══ Entries shown ══
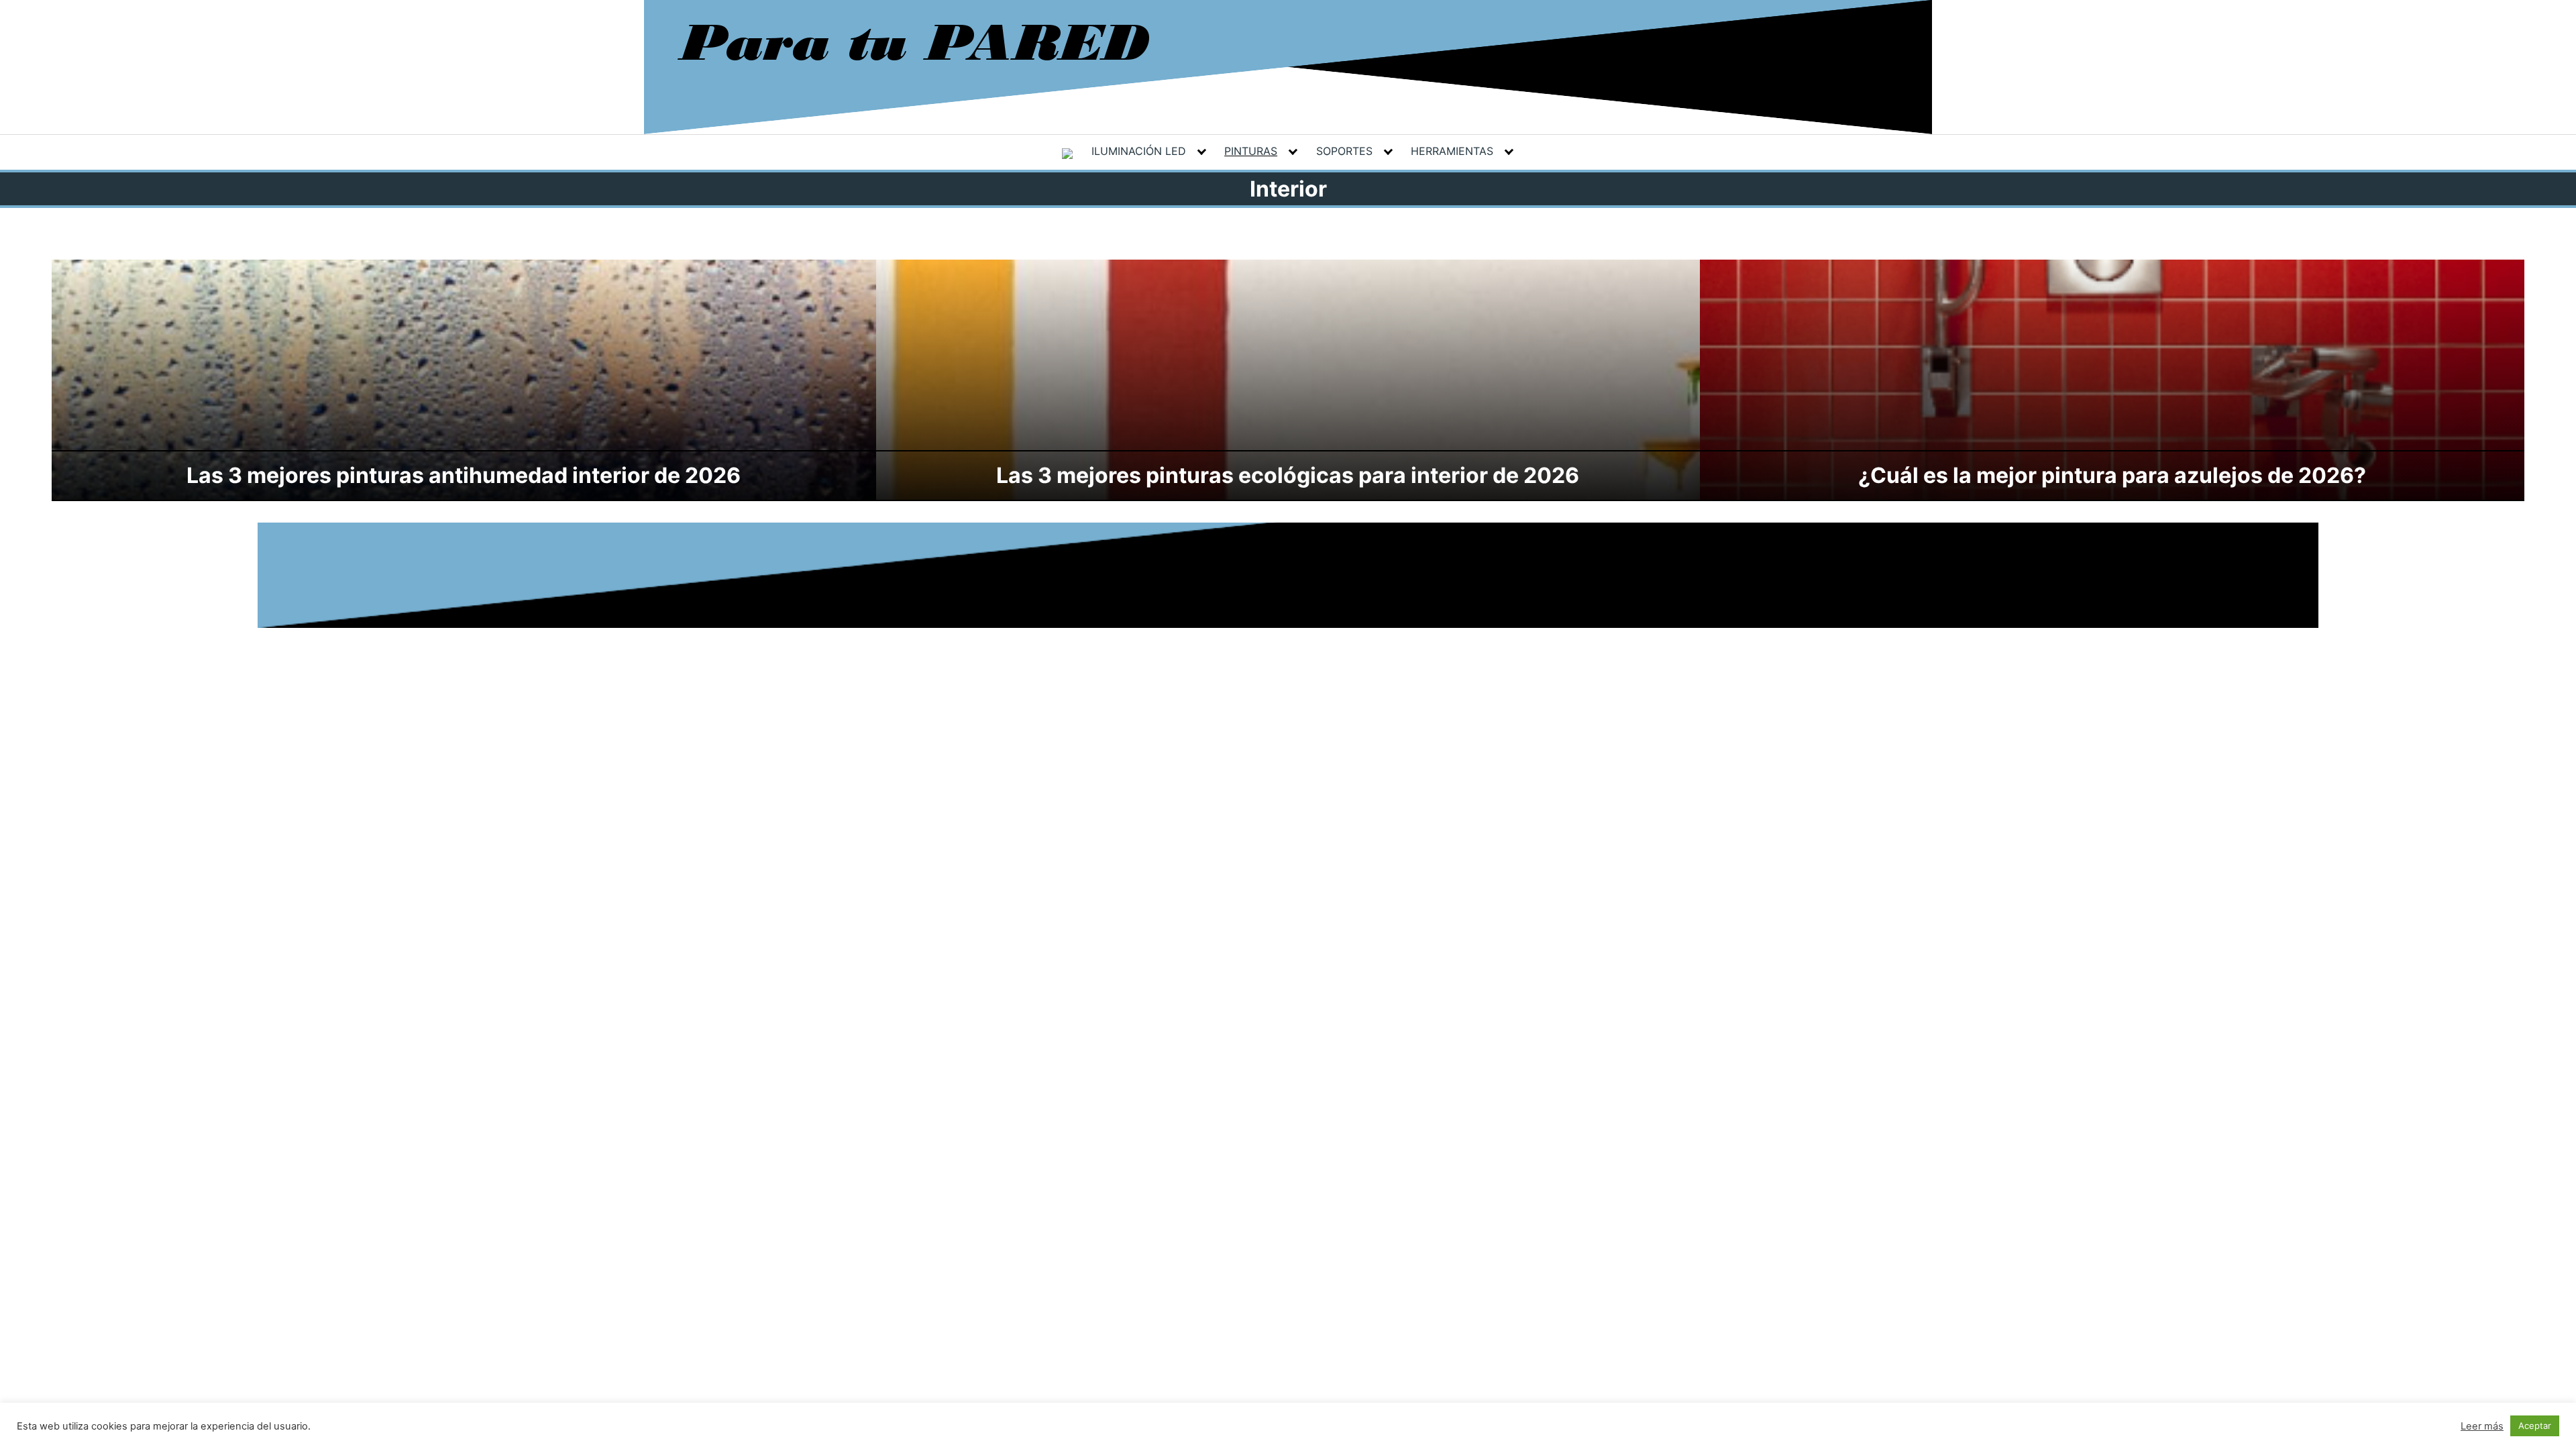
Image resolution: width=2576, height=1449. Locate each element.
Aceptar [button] (2534, 1425)
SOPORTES (1344, 151)
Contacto (1402, 553)
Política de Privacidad (1207, 553)
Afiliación (1345, 553)
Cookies (1292, 553)
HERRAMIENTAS (1452, 151)
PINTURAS (1250, 151)
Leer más (2482, 1426)
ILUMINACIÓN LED (1138, 151)
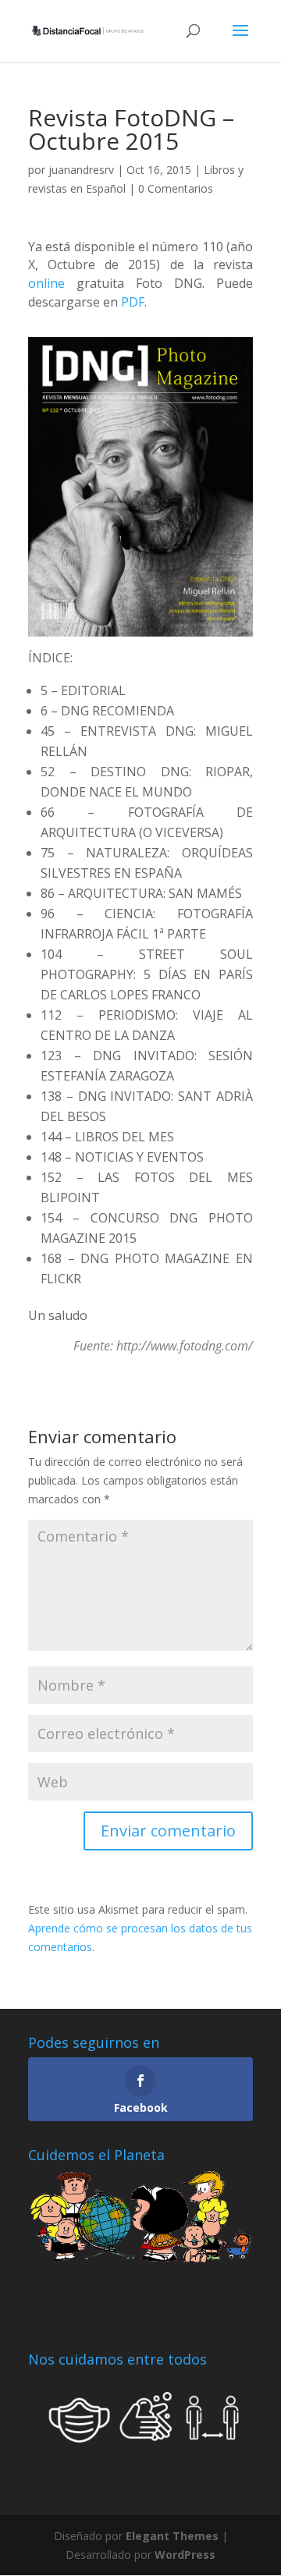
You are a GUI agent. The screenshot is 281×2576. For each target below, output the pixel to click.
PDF (132, 301)
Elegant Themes (172, 2535)
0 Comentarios (175, 188)
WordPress (185, 2554)
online (46, 283)
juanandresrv (81, 169)
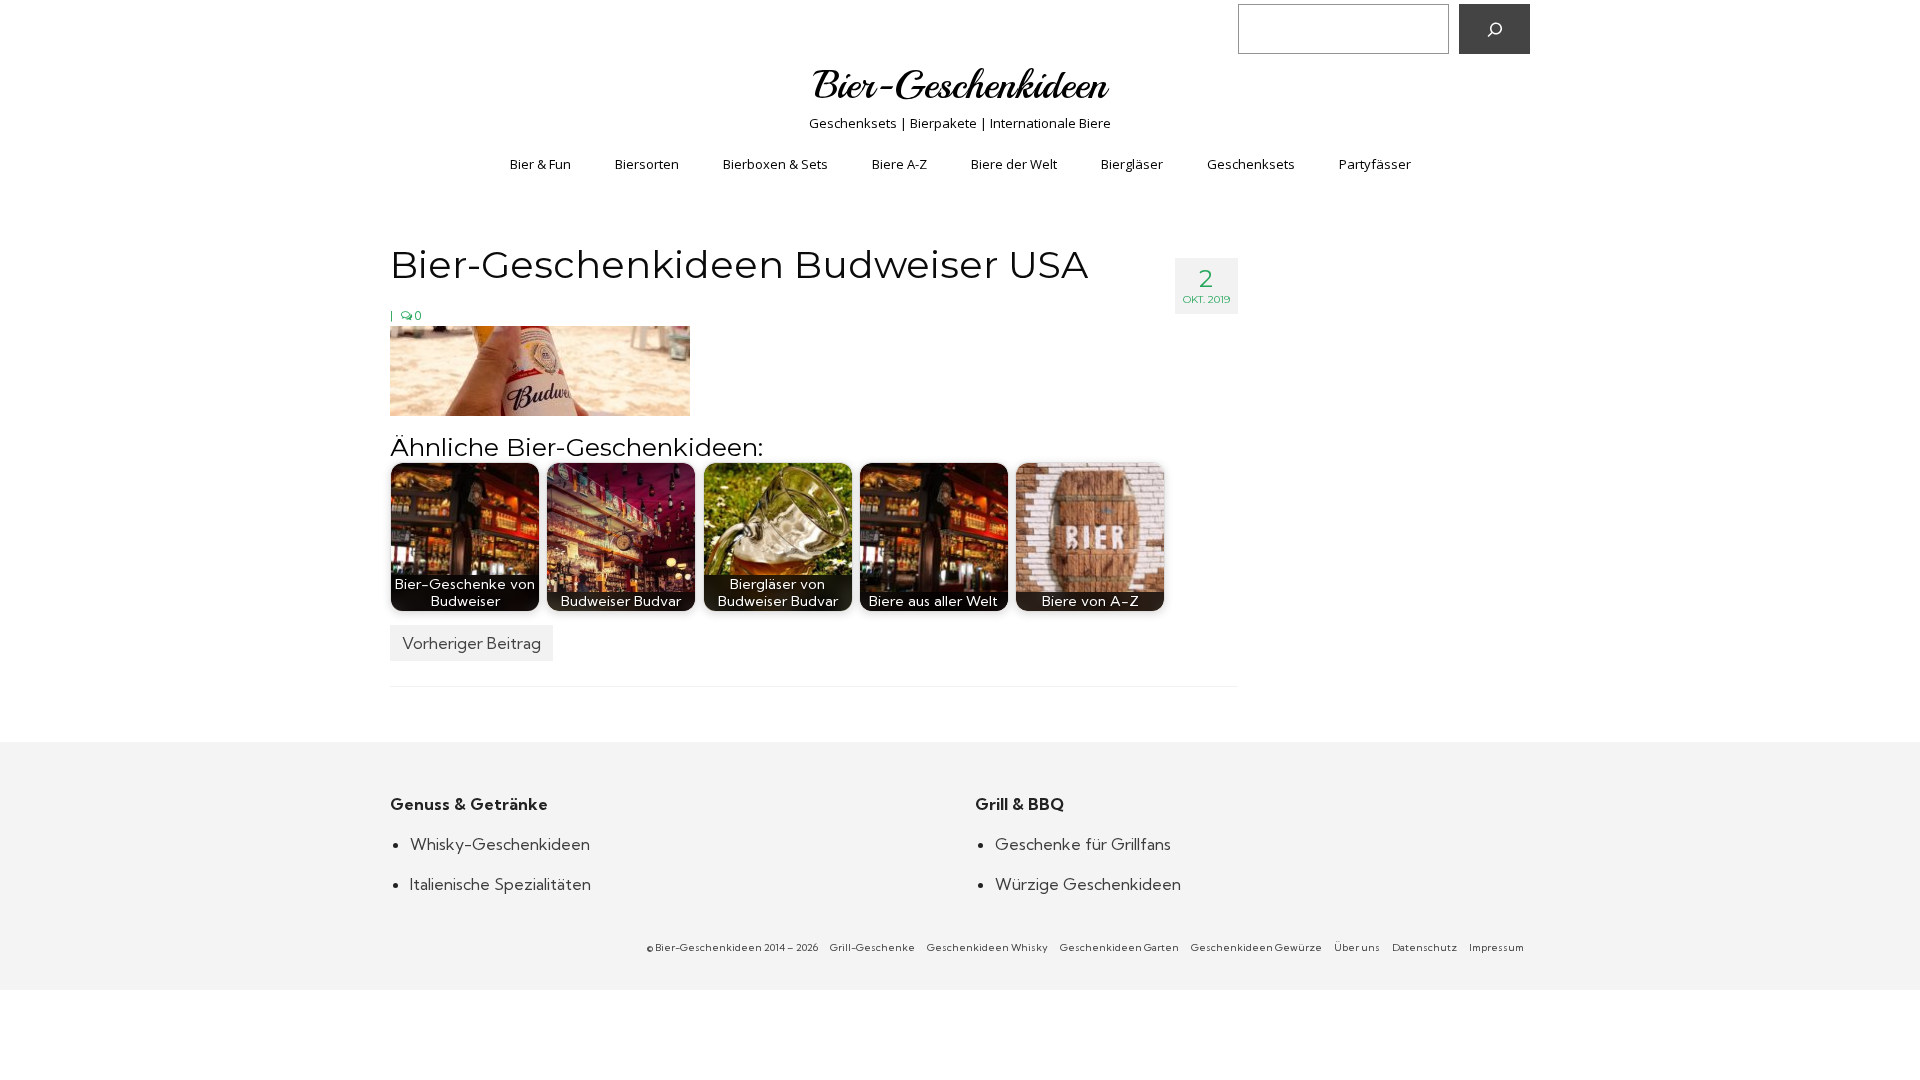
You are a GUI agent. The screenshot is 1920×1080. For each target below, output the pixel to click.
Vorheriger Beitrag (471, 643)
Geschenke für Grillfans (1083, 844)
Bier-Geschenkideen (960, 85)
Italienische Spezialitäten (500, 884)
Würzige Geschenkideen (1088, 884)
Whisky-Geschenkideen (500, 844)
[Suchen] (1494, 29)
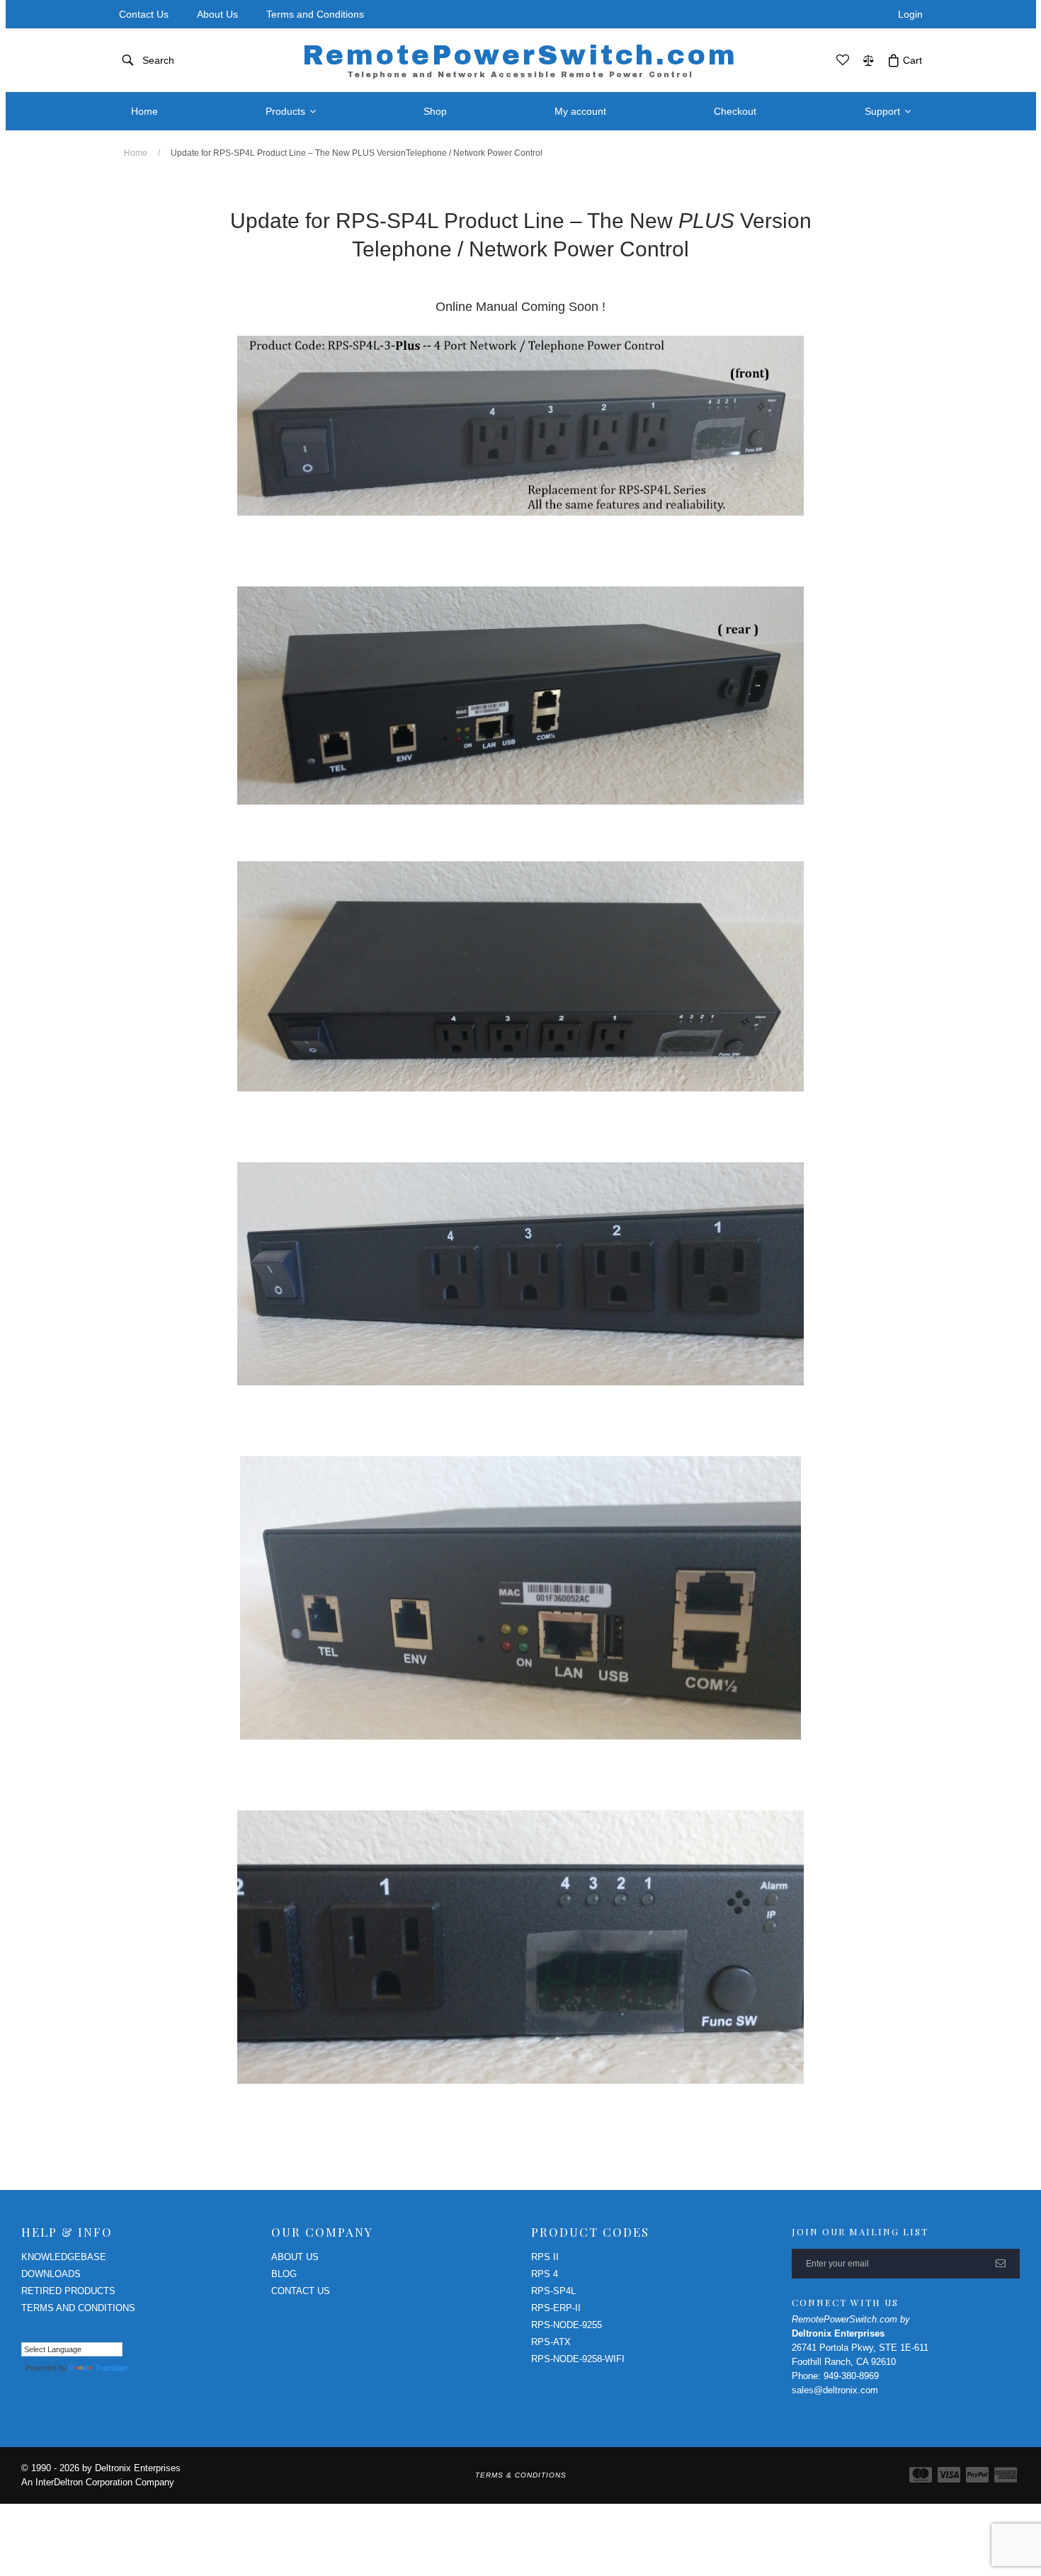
═══
Would you repeat the entries exactly, but with no pictures?

▶ **Exercise result**
Image resolution: width=2576, height=1449. Locate each element.
Aceptar [button] (2534, 1425)
SOPORTES (1344, 151)
Contacto (1402, 553)
Política de Privacidad (1207, 553)
Afiliación (1345, 553)
Cookies (1292, 553)
HERRAMIENTAS (1452, 151)
PINTURAS (1250, 151)
Leer más (2482, 1426)
ILUMINACIÓN LED (1138, 151)
You are a GUI agent. The screenshot is 281×2576. For each target below, output the pixel to click.
PDF (132, 301)
Elegant Themes (172, 2535)
0 Comentarios (175, 188)
WordPress (185, 2554)
online (46, 283)
juanandresrv (81, 169)
You are a GUI agent. The screenshot is 1920×1080. For each target below, output the pixel to click.
Vorheriger Beitrag (471, 643)
Geschenke für Grillfans (1083, 844)
Bier-Geschenkideen (960, 85)
Italienische Spezialitäten (500, 884)
Würzige Geschenkideen (1088, 884)
Whisky-Geschenkideen (500, 844)
[Suchen] (1494, 29)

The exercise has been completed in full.